Analyst: Rockstar Underpriced GTA 6 by Half, Should Charge $200

Grand Theft Auto 6 is a bargain, at least according to one prominent tech analyst. Ben Thompson, who runs the Stratechery newsletter, believes Rockstar Games has left enormous money on the table by pricing the game at $80, and that even the $100 Ultimate Edition falls short of what the project deserves.

Thompson argues that GTA 6 represents a unique moment in gaming history: a massive, handcrafted production assembled almost entirely before AI-driven development tools became standard in the industry. The game consumed a decade of human labor, with estimates suggesting its development and marketing costs between $1 billion and $2 billion.

"Rockstar is charging way too little for this game," Thompson told TBPN. "They should be charging like $200 for this game." He framed GTA 6 as "the last great game," noting the level of craftsmanship and human effort that went into it, describing years of "blood, sweat and tears" from the studio. Thompson even referenced the industry lore of observers counting cigarette butts outside Rockstar's offices as a proxy for how intensely the team was working.

The pricing question has shadowed GTA 6 since Rockstar announced the figures last month. Gaming had been bracing for a potential industry shift, with speculation that the publisher might charge $100 or more to recoup its enormous investment.

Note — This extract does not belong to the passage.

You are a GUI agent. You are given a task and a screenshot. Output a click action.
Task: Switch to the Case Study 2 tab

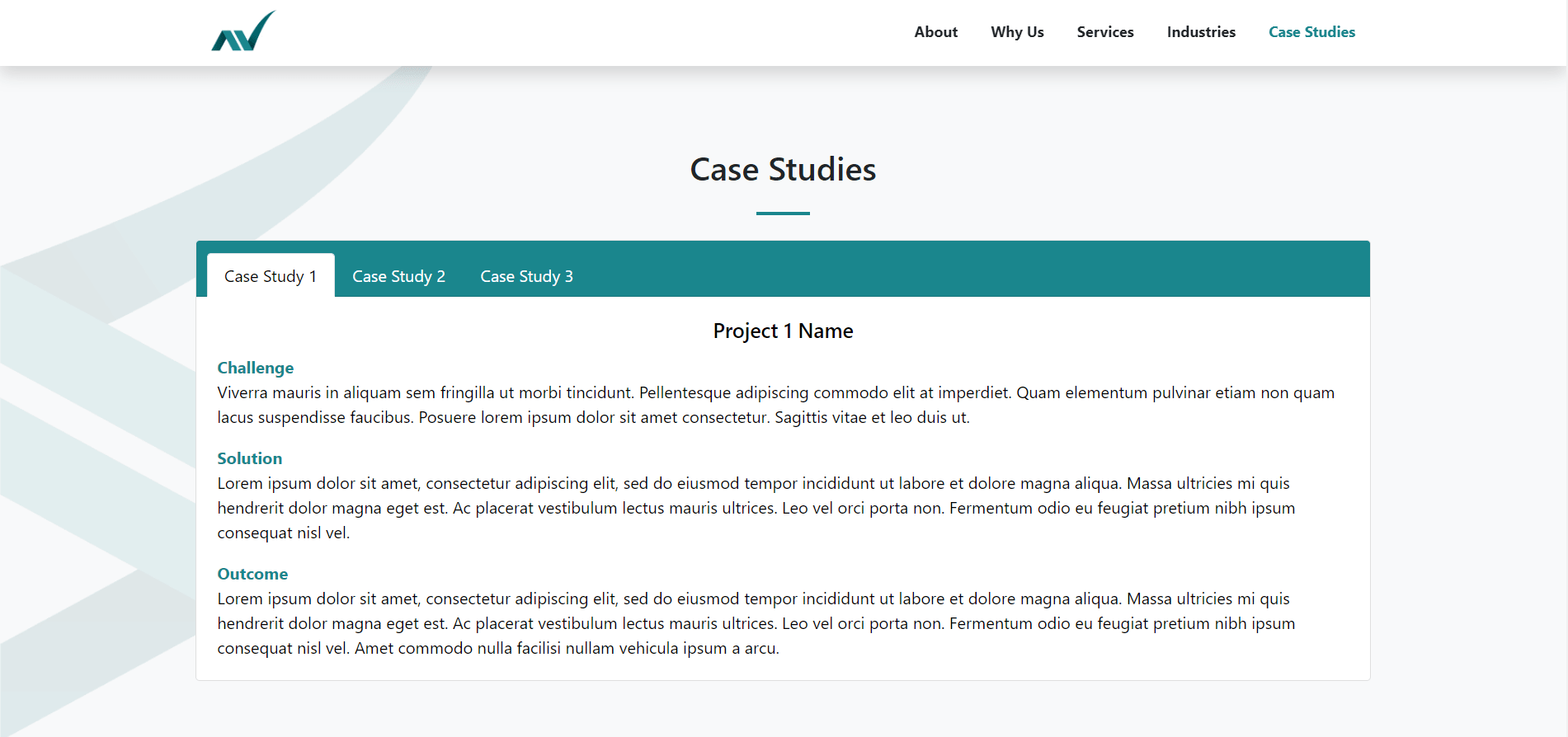[398, 276]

Most analysts, however, predicted Rockstar would opt for restraint. The logic was straightforward: at $100, millions would still buy the game, but the higher barrier would deter enough players to damage long-term revenue potential. Those players could become sources of sustained income through online content, cosmetics, and future expansions.

That calculation appears to have won out. Rockstar settled on pricing that mirrors the current generation's standard, betting that volume and the multiplayer ecosystem will deliver the returns the company needs. GTA Online, the multiplayer component tied to GTA 5, has proven to be a money machine for years, and Rockstar clearly expects a similar trajectory when it launches the next version alongside or after the single-player campaign.

Thompson's position reflects a minority view. He went so far as to say he feels "compelled to buy GTA 6 just in honor of it existing" and would happily pay $200 for it, even if uncertain whether he would actually play it.

GTA 6 is scheduled to launch this November. The game has already triggered other controversies in recent weeks, including Rockstar's decision to ship physical copies with download codes rather than actual discs, and ongoing unionization efforts among some of the studio's workforce. Performance on current-generation consoles will also fall short of the 60-frame standard some players expected.

Author Emily Chen: "Thompson's $200 thesis is fun to argue but misses why Rockstar's actual strategy makes more sense, at least for capturing maximum market share and long-term engagement over a single blockbuster sale."